(YOUR OBJECTIVE): Among the entries below, find the lines holding "agent" and copy them.

(DATA FOR THIS TASK):

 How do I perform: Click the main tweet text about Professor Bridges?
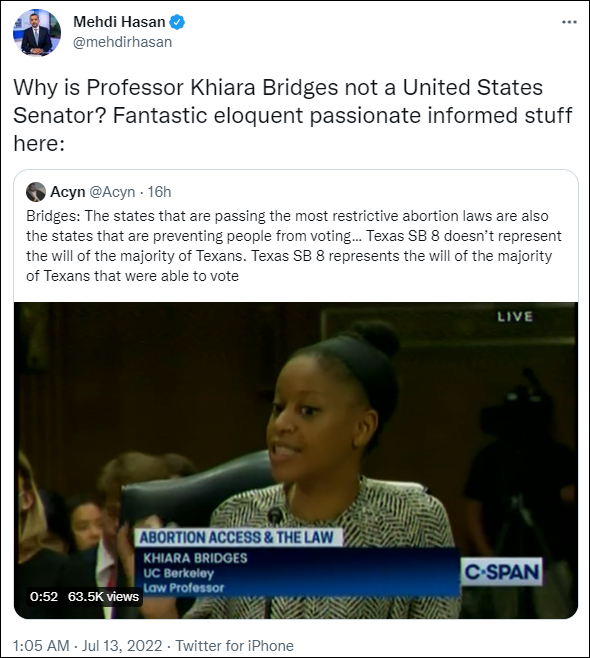292,115
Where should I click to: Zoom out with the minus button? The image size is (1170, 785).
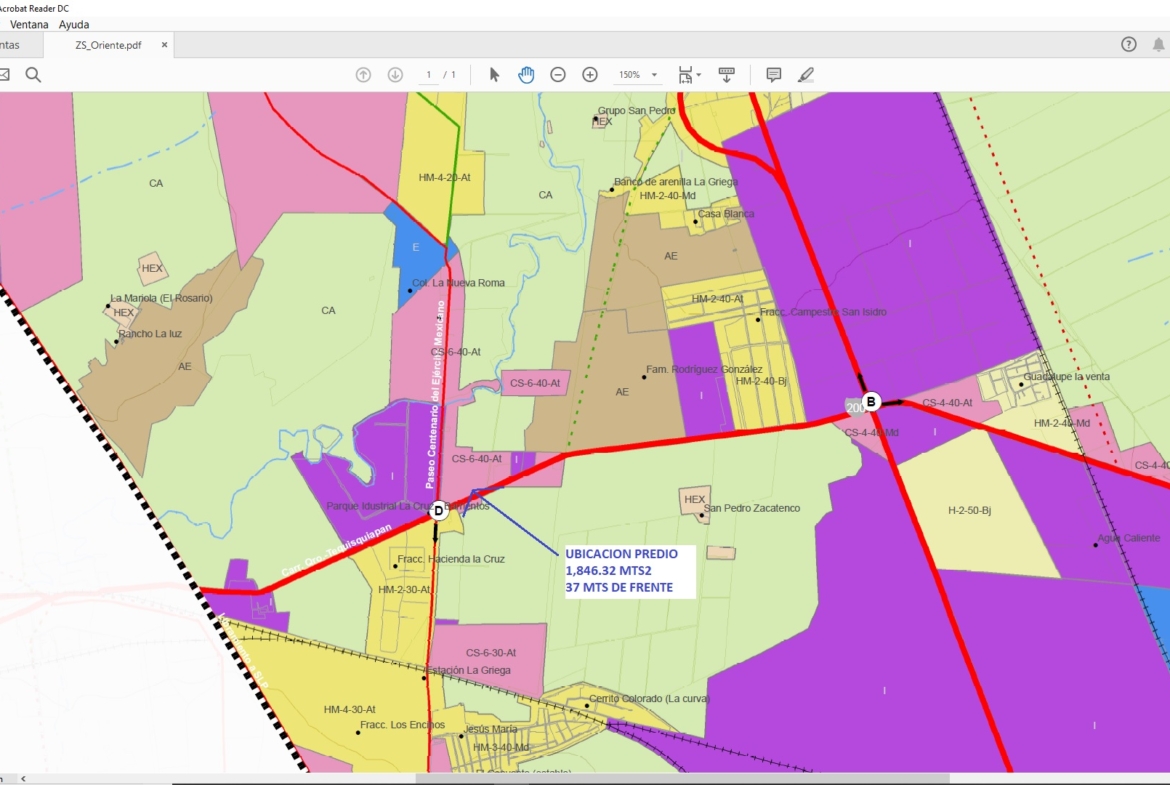tap(558, 75)
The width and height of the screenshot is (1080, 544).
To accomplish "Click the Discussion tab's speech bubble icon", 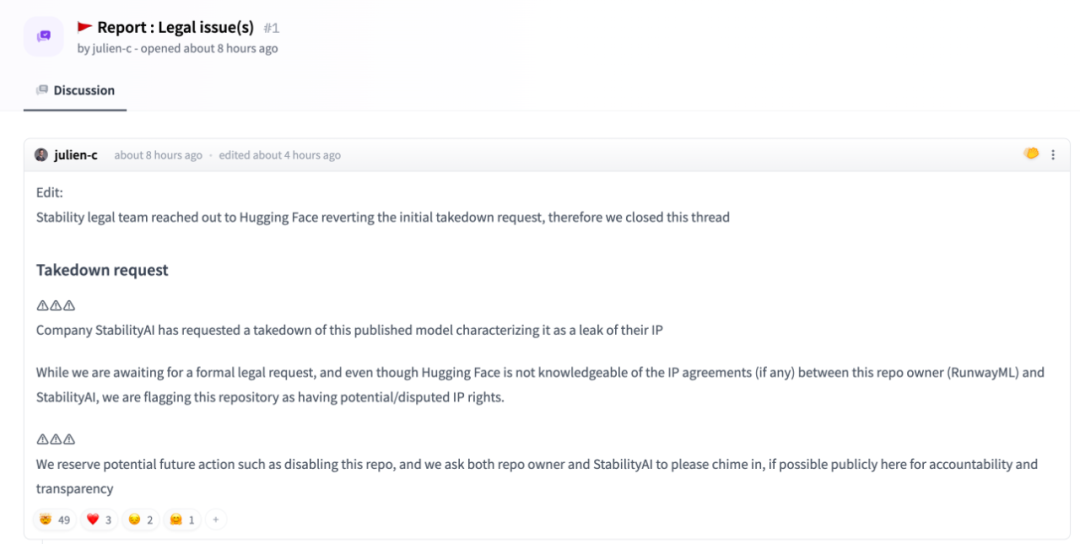I will pos(42,90).
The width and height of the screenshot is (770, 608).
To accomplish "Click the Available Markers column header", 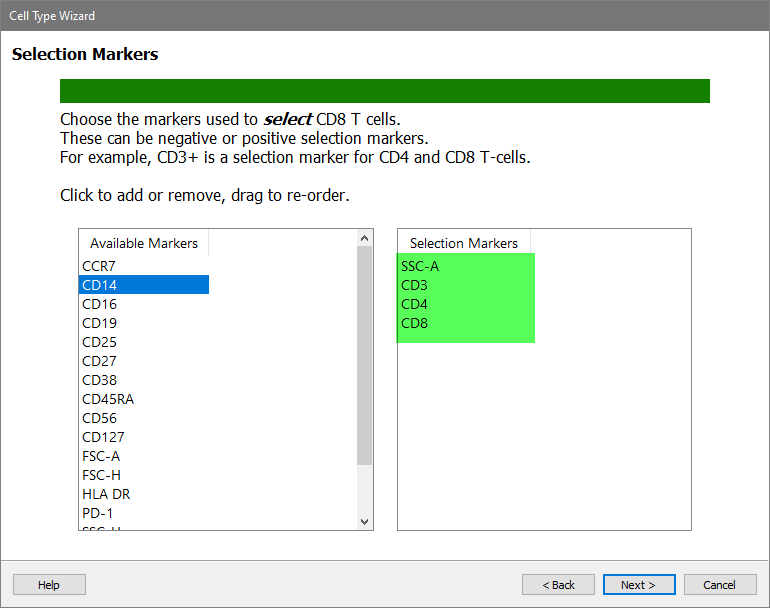I will tap(144, 243).
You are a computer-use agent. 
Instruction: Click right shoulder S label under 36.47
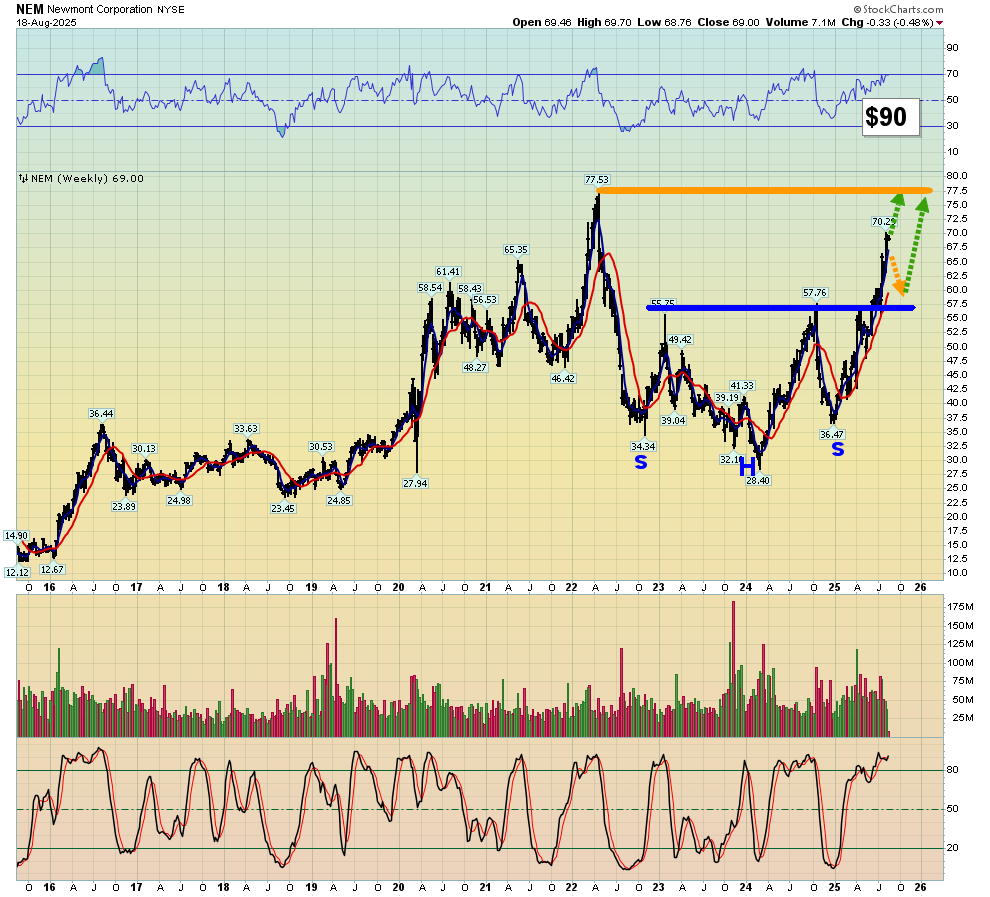point(838,450)
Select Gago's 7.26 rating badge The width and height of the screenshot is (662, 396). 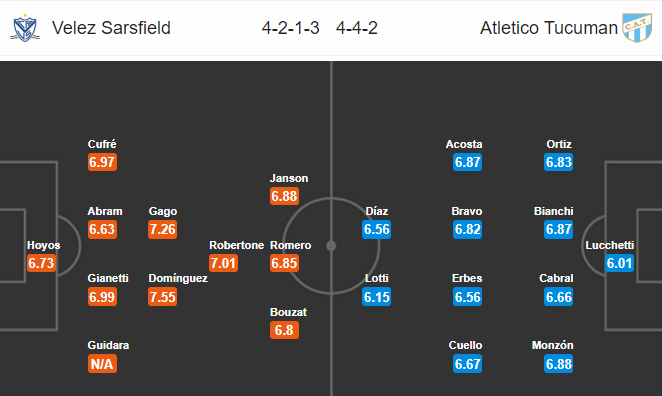tap(163, 229)
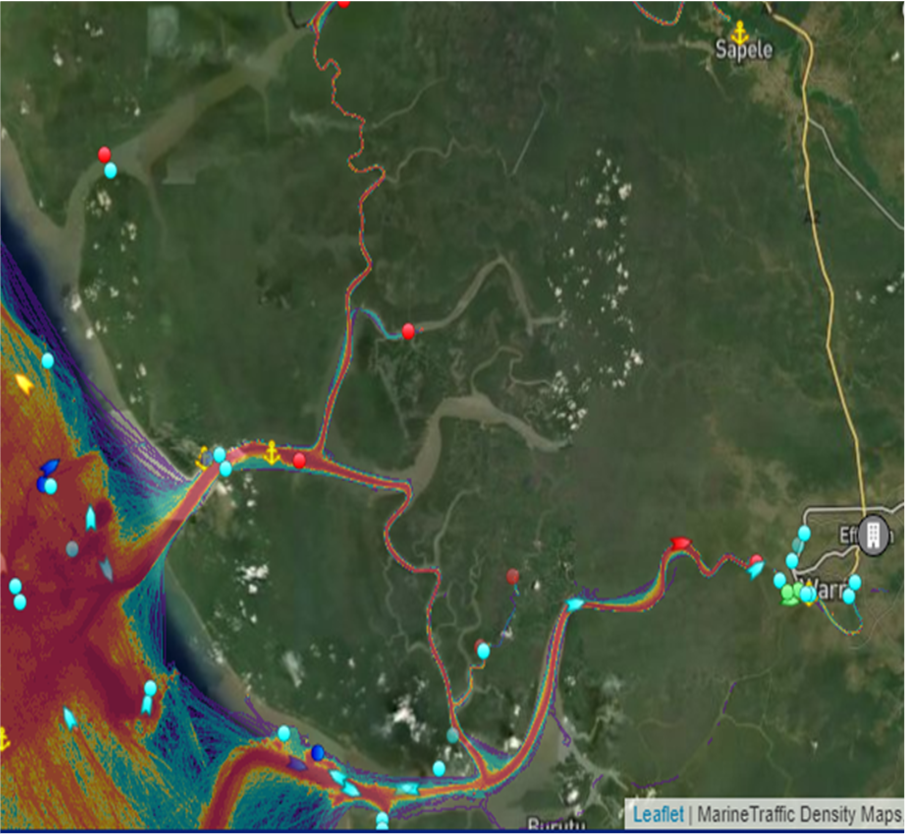The image size is (906, 835).
Task: Select the green vessel markers at Warri
Action: pyautogui.click(x=793, y=593)
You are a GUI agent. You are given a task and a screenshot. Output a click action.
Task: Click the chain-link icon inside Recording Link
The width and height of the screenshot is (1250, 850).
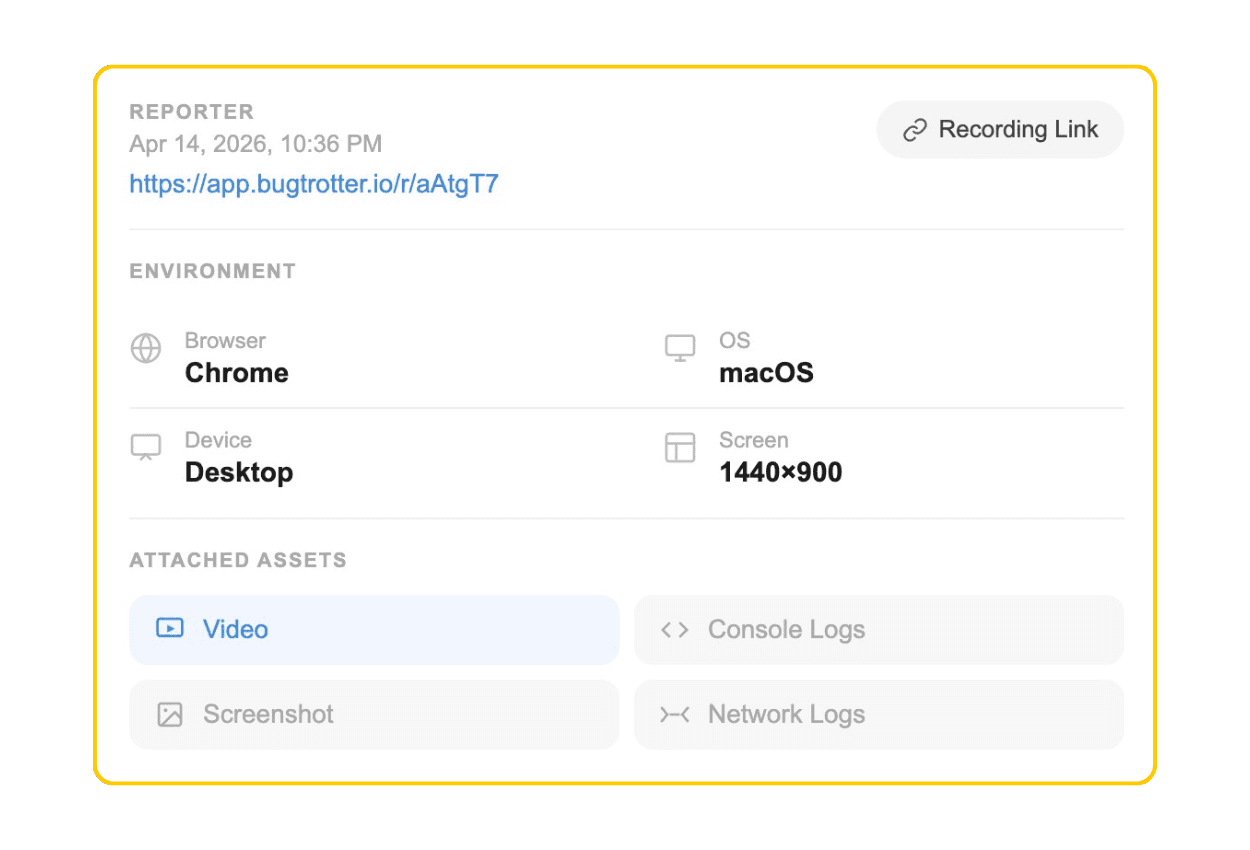[x=916, y=129]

(RESULT OF THE TASK):
You are a computer-use agent. 
You are a GUI agent. You are given a task and a screenshot. Output a click action.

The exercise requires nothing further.